Excerpted passage

Corporate Law amendments during pandemic

Apr, 10 2020

On April 1, 2020, the Russian Parliament has adopted law amending the existing legislative acts in the corporate relations sphere. It was triggered by widespread dissemination of coronavirus infection in Russia and the suspension of a significant number of companies’ activities.

The law is expected to be approved by the Federation Council and signed by the President in the nearest future.

Below are the most important amendments that will directly affect business industry in 2020.

Firstly, it should be mentioned that the amendments will affect the time frame of holding annual general meetings of joint-stock companies (JSC) and limited liability companies (LLC). According to the law, the annual general meeting of shareholders must be held no earlier than 2 months and no later than 9 months after the end of the reporting period (the annual meeting for 2019 must be held no later than September 30, 2020). The same terms are set for the annual general meeting of LLC participants. Thus, due to the current situation, the period of holding annual general meetings of business entities’ participants is extended till December 31, 2020.

Secondly, the amendments will also affect the value of the company’s net assets. According to the law, reducing the value of net assets below amount of the authorized capital by the end of 2020 will not create obligation to reduce the authorized capital or liquidate the company. This innovation applies to both joint-stock companies and limited liability companies.

Also, one of the amendments concerns extension of the period during which the joint-stock companies whose articles of association and corporate name indicate their public status, but the company itself does not actually meet the criteria of a public JSC, can finally determine its status. This period has been extended till January 1, 2021 after which the company must either apply to the Bank of Russia for registration of the share issue prospectus or make appropriate changes to their articles of association.

Records supplied
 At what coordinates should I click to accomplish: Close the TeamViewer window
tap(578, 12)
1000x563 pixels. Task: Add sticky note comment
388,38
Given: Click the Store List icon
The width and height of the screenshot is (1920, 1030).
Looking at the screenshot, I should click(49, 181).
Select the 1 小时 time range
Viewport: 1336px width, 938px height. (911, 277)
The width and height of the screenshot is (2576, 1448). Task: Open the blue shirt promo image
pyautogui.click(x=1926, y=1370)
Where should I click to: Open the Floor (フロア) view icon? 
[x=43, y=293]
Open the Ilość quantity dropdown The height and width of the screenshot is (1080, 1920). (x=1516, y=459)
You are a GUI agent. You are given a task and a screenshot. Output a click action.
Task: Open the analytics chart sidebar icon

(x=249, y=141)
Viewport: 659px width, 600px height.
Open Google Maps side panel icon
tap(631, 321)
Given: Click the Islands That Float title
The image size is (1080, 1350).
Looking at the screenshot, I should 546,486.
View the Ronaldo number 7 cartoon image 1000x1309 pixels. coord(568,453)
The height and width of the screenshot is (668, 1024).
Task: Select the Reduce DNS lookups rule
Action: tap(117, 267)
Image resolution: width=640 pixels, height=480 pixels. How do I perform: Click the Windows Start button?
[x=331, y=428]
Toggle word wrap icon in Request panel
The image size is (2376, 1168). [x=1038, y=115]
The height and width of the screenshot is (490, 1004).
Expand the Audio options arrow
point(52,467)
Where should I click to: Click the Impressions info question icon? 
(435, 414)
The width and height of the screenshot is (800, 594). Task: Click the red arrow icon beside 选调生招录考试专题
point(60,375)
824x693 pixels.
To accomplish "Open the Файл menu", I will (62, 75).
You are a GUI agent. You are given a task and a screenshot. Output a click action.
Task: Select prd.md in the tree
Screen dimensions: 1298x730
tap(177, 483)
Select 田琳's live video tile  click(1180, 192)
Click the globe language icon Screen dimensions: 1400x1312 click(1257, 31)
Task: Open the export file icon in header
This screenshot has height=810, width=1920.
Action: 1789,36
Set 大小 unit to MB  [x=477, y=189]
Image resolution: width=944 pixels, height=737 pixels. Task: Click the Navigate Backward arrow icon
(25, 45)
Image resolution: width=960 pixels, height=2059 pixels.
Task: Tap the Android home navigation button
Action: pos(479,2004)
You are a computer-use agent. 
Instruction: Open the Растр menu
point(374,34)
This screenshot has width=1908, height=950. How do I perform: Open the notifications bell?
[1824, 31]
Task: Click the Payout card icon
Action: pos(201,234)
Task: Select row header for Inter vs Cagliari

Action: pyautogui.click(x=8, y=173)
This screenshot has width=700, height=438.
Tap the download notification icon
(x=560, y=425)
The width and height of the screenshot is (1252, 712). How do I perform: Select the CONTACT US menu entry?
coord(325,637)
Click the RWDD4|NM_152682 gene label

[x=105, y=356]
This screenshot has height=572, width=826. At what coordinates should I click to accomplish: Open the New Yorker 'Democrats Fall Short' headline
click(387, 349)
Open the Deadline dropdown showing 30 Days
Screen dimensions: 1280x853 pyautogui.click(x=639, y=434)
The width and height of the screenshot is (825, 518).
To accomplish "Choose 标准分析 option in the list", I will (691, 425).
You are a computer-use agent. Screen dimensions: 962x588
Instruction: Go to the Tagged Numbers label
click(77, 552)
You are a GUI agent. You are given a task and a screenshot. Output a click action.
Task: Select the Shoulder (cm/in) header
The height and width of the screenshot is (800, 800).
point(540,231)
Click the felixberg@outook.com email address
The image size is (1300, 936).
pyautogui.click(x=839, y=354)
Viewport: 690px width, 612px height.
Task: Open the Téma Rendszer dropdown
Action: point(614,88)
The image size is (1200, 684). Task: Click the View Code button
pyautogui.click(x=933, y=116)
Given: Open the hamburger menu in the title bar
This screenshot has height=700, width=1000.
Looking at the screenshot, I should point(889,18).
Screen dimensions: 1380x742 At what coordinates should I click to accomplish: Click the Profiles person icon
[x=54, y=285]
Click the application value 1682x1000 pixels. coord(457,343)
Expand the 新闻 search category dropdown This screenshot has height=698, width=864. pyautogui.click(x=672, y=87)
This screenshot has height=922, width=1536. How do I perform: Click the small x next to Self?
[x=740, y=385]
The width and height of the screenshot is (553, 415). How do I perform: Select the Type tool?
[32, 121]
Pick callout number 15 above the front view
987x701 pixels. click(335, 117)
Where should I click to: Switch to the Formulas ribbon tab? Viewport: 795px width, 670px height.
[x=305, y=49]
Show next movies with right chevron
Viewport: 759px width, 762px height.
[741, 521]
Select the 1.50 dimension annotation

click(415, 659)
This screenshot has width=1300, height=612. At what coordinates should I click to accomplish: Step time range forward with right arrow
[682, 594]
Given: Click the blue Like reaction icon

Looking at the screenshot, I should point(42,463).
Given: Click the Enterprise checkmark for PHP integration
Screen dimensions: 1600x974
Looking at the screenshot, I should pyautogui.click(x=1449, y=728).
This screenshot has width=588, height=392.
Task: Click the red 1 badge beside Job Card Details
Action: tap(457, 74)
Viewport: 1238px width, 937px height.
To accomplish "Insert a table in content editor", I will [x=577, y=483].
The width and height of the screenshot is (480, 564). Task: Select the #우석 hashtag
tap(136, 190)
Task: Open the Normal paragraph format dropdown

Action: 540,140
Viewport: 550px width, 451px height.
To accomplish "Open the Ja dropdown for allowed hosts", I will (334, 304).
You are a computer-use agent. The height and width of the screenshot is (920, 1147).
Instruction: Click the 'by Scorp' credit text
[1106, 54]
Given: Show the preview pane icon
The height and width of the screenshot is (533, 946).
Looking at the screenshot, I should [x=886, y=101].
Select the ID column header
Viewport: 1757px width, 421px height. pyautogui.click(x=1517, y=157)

Exercise
Please repeat the corporate law amendments text starting at "Secondly, the amendments" and ending at "limited liability companies.", swapping "authorized capital" for "charter capital".

Your solution
Secondly, the amendments will also affect the value of the company’s net assets. According to the law, reducing the value of net assets below amount of the charter capital by the end of 2020 will not create obligation to reduce the charter capital or liquidate the company. This innovation applies to both joint-stock companies and limited liability companies.